Dependence of CRU and CFC expansion in vitro on the concentration of H-IL-6 present. Sca-1⁺lin⁻ mouse BM cells were cultured in serum-free medium containing SF (50 ng/ml) and FL (100 ng/ml) and varying concentrations of H-IL-6. The fold increase in CRU and CFC (±SEM, n = 2–4) was calculated by dividing the number of these cells detected after 10 days by the corresponding numbers present in the number of Sca-1⁺lin⁻ cells used to initiate each culture.

Figure 4

Similar dose effects of different gp130-activating cytokines on CRU and CFC expansion. Sca-1⁺lin⁻ mouse BM cells were cultured in serum-free medium containing SF (50 ng/ml) and FL (100 ng/ml) and various gp130-activating cytokines at the following concentrations: IL-6 at 20 ng/ml, sIL-6R at 400 ng/ml, IL-11 at 100 ng/ml, H-IL-6 at 40 ng/ml when used alone, and H-IL-6 at 10 ng/ml when used in the four-factor combination. The fold increase in CRU and CFC (±SEM, n = 4–8) was calculated by dividing the number of these cells detected after 11 days by the corresponding numbers present in the number of Sca-1⁺lin⁻ cells used to initiate each culture.

Figure 5

The kinetics of CRU expansion in cultures supplemented with IL-11 or H-IL-6 is similar. Changes in CRU numbers are shown as a function of time when Sca-1⁺lin⁻ mouse BM cells were cultured in serum-free medium containing SF at 50 ng/ml and FL at 100 ng/ml and either IL-11 at 100 ng/ml (□) or H-IL-6 at 40 ng/ml (■).

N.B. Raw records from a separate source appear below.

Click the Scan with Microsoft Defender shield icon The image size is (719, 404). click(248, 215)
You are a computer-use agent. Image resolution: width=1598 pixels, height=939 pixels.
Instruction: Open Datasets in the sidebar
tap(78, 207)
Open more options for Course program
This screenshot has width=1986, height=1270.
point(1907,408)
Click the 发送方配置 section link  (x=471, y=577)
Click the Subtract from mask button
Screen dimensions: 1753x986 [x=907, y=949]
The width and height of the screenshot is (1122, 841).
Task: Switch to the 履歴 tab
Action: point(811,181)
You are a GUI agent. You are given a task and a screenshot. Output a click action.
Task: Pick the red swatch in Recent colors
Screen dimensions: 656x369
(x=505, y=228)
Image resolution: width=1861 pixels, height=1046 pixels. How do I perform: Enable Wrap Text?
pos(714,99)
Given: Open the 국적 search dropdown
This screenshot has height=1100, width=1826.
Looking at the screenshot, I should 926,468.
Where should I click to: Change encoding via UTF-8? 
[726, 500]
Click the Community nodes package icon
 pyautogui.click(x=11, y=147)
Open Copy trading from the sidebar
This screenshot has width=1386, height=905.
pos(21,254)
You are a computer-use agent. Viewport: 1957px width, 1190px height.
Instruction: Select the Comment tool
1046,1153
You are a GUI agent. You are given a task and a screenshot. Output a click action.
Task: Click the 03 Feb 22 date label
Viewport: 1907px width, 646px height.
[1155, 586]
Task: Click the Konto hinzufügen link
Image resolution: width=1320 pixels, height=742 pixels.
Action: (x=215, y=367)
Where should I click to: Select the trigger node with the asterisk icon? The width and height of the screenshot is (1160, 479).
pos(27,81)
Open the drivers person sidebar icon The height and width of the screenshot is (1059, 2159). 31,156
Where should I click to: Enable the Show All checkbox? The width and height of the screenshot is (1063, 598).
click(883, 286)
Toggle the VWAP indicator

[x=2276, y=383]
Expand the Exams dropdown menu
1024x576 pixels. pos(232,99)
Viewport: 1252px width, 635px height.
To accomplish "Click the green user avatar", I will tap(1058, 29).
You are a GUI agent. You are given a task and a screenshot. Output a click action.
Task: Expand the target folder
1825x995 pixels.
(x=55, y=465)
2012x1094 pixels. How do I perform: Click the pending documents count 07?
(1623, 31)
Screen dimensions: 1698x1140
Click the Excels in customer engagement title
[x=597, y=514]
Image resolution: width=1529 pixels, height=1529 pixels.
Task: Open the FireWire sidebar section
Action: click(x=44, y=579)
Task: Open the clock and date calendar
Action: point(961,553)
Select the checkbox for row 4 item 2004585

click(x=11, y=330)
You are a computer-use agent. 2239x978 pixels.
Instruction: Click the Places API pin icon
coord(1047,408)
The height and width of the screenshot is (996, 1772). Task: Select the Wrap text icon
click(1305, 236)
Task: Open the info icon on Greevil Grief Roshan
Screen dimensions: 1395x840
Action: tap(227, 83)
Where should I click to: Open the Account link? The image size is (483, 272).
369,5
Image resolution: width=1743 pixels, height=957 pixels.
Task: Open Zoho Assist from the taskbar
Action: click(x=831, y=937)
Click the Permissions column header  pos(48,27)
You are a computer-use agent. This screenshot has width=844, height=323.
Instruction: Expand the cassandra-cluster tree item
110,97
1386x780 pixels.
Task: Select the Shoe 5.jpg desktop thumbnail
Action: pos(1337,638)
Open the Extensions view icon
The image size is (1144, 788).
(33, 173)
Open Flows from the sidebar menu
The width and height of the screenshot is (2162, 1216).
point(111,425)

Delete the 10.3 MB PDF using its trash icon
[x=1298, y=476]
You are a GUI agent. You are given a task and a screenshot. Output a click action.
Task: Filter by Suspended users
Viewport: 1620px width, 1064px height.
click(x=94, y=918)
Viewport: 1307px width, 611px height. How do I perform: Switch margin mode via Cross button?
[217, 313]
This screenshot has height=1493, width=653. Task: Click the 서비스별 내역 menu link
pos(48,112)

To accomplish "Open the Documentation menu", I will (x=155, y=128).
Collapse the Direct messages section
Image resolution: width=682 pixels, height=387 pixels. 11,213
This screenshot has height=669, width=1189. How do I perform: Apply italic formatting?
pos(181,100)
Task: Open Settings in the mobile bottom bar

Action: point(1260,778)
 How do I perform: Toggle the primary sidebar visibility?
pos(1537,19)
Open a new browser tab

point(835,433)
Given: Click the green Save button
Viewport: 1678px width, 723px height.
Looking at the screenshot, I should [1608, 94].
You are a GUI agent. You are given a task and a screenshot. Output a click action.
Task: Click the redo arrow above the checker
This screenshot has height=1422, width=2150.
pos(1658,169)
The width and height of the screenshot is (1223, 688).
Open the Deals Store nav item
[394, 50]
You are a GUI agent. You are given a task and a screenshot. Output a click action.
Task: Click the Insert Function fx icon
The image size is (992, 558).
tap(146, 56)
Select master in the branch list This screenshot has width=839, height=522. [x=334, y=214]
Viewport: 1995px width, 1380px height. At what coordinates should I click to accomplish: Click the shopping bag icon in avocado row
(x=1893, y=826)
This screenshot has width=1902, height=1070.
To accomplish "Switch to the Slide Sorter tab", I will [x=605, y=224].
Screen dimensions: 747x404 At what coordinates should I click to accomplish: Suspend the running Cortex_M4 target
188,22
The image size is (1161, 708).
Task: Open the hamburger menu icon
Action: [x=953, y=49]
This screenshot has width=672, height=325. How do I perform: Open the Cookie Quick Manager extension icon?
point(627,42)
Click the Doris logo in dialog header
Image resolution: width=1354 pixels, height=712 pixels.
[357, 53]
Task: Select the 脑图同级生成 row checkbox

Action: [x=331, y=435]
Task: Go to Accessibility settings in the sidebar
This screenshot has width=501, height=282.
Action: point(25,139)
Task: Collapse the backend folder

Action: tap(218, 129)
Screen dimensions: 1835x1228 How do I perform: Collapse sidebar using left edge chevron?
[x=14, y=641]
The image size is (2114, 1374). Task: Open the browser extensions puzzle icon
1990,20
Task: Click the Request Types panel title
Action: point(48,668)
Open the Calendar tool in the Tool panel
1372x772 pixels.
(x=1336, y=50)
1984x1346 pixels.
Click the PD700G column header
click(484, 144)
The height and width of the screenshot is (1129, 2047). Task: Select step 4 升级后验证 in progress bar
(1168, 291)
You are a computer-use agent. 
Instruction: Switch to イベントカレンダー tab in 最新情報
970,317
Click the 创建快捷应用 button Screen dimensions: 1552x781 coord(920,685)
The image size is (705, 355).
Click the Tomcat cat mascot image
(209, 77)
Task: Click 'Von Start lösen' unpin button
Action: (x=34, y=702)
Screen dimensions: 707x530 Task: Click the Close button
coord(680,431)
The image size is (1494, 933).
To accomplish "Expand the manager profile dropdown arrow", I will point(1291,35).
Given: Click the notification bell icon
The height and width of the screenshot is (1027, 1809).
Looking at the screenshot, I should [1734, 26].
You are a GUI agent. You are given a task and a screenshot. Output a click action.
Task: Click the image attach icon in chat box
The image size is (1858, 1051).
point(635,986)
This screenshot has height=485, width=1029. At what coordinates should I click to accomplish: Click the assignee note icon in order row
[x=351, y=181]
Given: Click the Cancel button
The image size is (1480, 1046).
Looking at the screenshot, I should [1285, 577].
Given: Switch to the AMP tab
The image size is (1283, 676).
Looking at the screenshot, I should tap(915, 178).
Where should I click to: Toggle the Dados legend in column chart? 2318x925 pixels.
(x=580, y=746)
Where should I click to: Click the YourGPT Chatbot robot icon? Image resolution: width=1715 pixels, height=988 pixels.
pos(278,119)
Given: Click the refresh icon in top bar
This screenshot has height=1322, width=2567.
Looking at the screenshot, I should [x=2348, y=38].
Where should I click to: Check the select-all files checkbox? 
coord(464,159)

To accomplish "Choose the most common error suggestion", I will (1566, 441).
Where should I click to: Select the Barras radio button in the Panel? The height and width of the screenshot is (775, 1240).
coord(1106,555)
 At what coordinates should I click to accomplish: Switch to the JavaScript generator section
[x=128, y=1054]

The fold increase (±SEM, n = 2–4) was calculated by dividing the number of CRU detected in the cultured populations by the number of CRU present in the number of cells used to initiate each culture.

Figure 6

Presence of gp130-activating cytokines has no effect on the survival or initial mitogenesis c-kit⁺Sca-1⁺lin⁻ cells also stimulated by SF and FL. Clone size distribution (bars) and cumulative frequency of clones (symbols) generated in 10 days by single PI⁻ c-kit⁺Sca-1⁺lin⁻ mouse BM cells incubated in serum-free medium supplemented with SF (50 ng/ml) and FL (100 ng/ml) in combination with (Top) IL-6 at 50 ng/ml (closed bars and ▴) or no other cytokine (open bars and ○, n = 95 wells); (Bottom) H-IL-6 at 40 ng/ml (closed bars and ■, n = 96 wells) or no other cytokine (open bars and ○, n = 96 wells).